Mr. Alger, Please Report to Central Planning…

President Obama, who has no experience in the private sector, believes that running a successful business is a collective enterprise.  The President recently told a group of supporters in Virginia that people who are successful in business didn’t make it on hard work and determination alone.  To the contrary,  their success is owed in part to the Government, which provides roads, bridges, teachers, and a helping hand. In short, the President said “If you’ve been successful, you didn’t get there on your own.” 

What the President is trying to say is that Government is partly responsible for successful business ventures, and as such, it has a right to partake in the financial rewards.  This worldview bothers me on three levels.  First, Government already benefits from the success of businesses by collecting part of their earnings in taxes.  The President would like to take a little more, and raise that tax rate, to compensate for Government’s helping hand.  Second, when businesses fail the Government is nowhere to be seen.  Most small business ventures don’t make it.  The Government will let the entrepreneur take all the risk, but only partakes of  the success, sort of like the bad in-law who only shows up to eat the Thanksgiving meal but never helps prepare it or clear the table.  Last,  it demonstrates a fundamental misunderstanding of how free markets work, and what makes America great.    Across the country, men and women sacrifice their time, risk their financial futures, and strain their personal relationships,  for a chance at a better life.  They create jewelry stores and  coffee shops out of nothing.  They do this because they want better for themselves and their families.  Their success doesn’t cost me anything.  Nor do I claim that I am part owner because I pay taxes for roads and bridges that facilitate commerce.   I’m happy for them.  The President, and some of his supporters, somehow feel jilted. 
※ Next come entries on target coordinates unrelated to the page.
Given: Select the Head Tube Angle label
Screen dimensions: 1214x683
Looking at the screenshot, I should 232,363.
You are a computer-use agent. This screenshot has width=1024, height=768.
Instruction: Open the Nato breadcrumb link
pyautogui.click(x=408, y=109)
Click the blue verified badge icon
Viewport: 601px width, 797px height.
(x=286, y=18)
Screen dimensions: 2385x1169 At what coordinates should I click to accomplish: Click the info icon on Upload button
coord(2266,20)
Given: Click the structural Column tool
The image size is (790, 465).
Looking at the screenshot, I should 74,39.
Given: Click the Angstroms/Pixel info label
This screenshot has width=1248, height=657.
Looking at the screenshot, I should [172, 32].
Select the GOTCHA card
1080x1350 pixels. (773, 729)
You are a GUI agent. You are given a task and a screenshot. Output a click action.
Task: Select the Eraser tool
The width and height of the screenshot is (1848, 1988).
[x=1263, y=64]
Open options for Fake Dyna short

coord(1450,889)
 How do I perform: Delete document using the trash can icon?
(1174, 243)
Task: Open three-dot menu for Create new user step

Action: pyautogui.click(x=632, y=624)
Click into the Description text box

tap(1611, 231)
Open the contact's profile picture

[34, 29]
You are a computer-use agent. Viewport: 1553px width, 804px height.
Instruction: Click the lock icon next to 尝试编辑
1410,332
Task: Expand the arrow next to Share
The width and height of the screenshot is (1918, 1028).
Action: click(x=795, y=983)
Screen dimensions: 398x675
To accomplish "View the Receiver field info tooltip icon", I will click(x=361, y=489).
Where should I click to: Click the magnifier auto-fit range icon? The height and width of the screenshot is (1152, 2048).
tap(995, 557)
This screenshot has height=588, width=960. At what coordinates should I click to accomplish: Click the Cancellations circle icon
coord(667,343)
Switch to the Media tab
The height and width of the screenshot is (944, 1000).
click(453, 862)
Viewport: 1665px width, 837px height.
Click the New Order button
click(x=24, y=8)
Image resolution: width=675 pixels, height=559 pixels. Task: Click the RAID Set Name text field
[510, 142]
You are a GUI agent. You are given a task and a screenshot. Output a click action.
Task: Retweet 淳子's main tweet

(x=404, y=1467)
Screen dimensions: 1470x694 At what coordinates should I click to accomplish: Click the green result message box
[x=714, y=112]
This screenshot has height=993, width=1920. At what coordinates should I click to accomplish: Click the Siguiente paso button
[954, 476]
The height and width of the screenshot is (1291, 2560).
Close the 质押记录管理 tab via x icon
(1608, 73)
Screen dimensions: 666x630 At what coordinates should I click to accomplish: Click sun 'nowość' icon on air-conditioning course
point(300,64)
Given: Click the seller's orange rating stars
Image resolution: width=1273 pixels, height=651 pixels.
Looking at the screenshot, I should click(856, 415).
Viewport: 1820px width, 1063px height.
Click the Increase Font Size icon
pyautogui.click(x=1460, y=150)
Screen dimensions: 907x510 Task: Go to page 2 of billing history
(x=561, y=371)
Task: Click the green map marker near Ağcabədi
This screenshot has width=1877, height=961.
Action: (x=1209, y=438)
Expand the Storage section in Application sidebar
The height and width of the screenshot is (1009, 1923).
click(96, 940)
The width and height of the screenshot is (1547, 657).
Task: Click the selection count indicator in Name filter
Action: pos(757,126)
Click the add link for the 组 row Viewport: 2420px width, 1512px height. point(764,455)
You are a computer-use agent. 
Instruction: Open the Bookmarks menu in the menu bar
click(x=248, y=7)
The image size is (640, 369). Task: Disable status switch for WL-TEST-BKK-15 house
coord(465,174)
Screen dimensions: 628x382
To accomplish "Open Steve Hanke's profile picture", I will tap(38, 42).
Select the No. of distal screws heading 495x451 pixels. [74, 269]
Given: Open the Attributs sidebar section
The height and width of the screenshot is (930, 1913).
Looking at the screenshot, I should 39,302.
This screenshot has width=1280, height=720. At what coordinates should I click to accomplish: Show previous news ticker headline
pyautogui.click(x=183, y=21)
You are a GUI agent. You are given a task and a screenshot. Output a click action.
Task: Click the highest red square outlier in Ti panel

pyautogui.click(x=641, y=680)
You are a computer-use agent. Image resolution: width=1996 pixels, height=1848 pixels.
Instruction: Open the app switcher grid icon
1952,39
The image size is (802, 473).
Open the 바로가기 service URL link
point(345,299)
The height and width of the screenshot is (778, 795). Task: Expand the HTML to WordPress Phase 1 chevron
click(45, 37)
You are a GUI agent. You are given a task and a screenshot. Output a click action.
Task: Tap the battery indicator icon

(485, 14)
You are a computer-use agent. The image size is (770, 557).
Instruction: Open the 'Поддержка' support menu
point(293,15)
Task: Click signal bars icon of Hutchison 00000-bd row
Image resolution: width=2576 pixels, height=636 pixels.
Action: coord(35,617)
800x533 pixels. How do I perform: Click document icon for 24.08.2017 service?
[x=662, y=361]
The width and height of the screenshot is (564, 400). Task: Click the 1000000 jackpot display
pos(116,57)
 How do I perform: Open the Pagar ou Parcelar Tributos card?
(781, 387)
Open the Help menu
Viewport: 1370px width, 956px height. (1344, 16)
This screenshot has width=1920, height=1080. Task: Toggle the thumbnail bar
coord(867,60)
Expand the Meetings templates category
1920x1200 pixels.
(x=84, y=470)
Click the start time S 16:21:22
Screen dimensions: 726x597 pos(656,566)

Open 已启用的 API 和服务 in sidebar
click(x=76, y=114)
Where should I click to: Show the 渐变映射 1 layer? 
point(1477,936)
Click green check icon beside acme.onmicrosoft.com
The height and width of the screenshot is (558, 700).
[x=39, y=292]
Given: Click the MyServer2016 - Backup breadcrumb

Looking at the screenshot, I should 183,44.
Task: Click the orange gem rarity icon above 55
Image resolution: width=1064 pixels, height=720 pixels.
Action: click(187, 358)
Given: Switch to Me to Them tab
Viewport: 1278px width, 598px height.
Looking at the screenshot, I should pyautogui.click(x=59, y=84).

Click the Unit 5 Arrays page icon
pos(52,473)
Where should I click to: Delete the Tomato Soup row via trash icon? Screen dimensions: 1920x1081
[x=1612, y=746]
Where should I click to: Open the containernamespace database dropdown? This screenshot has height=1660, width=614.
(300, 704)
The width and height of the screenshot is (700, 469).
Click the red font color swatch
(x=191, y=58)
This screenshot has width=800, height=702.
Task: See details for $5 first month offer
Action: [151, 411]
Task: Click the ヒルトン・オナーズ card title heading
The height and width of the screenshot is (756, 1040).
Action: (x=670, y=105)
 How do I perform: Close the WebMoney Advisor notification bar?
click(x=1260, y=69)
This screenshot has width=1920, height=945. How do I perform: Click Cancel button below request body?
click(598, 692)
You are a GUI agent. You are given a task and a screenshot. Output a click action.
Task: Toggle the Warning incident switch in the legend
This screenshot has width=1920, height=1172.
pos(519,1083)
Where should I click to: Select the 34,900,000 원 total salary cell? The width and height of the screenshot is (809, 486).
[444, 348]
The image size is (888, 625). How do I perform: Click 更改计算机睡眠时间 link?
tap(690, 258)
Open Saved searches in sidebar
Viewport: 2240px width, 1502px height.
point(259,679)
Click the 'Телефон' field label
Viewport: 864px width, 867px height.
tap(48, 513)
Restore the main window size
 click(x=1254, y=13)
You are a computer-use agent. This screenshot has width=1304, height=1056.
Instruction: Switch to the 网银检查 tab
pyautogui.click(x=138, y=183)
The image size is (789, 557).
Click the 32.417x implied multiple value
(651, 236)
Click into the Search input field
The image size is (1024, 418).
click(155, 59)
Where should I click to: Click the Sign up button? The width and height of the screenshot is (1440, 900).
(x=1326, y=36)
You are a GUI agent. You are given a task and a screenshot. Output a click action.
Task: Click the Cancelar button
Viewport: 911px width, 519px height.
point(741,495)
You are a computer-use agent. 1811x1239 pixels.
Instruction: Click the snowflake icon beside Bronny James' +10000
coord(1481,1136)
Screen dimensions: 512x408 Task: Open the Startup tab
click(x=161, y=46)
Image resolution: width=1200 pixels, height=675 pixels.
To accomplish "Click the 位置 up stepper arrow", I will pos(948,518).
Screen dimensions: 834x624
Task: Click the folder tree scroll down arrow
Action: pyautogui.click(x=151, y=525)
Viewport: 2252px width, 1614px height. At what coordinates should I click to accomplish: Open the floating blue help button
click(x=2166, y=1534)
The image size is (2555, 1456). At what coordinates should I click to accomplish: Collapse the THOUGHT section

Government creates nothing.  What is does provide is a blank slate by staying out of the way and letting people reap the rewards of their dreams, labor, and sacrifice.  People still come from all over the world, like Horatio Alger of yesteryear, for a chance at the American Dream.  For the President to claim that roads and bridges and political stability entitle the Government to take credit for a successful business venture is like saying that because public schools teach kids to read, Government is responsible for the success of Harry Potter.   Its nonsense, and most of us understand that.

I’m not sure where the President developed this mindset, but he might be better off reading more Horatio Alger and less Harry Potter.  Even in the end, young Harry had to leave the fantasy world and come home.